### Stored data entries
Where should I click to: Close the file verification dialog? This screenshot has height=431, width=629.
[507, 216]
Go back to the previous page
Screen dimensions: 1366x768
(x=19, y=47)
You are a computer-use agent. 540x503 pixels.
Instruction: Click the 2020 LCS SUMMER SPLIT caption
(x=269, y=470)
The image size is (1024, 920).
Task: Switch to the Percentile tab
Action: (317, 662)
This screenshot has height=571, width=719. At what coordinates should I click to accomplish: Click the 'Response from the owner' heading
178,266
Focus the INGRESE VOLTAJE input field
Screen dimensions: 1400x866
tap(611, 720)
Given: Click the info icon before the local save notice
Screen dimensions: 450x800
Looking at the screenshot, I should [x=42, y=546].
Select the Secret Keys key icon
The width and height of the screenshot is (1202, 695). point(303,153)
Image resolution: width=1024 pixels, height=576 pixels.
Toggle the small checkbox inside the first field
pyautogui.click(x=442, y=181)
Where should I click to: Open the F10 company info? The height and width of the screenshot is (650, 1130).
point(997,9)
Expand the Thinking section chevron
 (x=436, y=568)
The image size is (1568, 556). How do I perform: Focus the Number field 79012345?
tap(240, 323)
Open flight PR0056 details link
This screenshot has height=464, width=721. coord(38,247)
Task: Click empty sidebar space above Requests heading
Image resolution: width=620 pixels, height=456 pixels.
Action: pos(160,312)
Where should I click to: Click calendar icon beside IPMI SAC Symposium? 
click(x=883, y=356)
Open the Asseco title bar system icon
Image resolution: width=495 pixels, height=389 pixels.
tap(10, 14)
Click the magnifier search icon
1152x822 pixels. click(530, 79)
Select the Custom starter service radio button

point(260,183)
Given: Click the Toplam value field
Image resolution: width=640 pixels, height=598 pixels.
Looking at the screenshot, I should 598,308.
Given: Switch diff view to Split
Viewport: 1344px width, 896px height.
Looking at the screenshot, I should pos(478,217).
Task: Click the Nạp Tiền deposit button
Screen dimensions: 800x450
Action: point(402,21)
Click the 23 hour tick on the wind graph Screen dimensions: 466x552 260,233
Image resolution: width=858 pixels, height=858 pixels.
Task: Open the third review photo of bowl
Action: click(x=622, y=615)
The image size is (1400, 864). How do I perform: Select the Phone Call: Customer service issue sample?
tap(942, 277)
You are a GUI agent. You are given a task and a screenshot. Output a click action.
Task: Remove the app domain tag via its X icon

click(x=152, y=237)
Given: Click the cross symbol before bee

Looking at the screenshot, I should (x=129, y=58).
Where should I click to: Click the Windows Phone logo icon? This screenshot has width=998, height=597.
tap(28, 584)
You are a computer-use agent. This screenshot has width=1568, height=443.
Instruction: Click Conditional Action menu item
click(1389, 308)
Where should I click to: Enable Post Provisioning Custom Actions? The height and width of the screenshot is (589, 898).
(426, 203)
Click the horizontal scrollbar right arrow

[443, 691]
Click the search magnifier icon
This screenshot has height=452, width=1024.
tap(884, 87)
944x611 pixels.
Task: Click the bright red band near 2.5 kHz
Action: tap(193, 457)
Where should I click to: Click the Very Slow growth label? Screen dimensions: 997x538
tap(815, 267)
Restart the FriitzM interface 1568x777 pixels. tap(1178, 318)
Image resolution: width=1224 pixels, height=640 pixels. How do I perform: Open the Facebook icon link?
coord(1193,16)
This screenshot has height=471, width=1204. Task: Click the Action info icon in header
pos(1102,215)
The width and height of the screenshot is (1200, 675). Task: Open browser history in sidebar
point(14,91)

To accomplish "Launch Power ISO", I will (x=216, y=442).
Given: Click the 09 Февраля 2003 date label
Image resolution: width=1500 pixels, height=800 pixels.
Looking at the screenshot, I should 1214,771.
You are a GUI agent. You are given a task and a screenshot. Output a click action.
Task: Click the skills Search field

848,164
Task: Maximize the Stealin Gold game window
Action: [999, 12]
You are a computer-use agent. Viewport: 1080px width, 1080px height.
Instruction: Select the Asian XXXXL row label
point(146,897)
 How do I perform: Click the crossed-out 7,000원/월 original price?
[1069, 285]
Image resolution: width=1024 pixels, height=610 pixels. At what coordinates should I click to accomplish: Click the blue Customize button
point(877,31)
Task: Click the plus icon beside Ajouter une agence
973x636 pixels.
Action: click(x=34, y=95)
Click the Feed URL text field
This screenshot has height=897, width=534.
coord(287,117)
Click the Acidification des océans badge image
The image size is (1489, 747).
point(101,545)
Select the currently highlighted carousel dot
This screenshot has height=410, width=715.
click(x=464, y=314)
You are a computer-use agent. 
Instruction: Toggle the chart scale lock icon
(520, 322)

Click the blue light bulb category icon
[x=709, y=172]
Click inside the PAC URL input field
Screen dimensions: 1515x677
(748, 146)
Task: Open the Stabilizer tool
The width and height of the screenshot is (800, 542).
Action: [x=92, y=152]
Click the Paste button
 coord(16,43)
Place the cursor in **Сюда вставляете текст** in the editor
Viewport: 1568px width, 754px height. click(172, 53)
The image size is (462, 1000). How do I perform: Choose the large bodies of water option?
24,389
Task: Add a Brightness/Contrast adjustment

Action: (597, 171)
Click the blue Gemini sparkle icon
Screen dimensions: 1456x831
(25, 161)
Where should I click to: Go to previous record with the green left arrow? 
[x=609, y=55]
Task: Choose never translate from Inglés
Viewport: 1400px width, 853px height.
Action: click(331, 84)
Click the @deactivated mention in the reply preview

### WHAT TO DO
From the records above, copy out the line with "Click the Feed URL text field", the line with "Select the currently highlighted carousel dot", and every line between them, word for word.

### ANSWER TO THIS EXERCISE
Click the Feed URL text field
This screenshot has height=897, width=534.
coord(287,117)
Click the Acidification des océans badge image
The image size is (1489, 747).
point(101,545)
Select the currently highlighted carousel dot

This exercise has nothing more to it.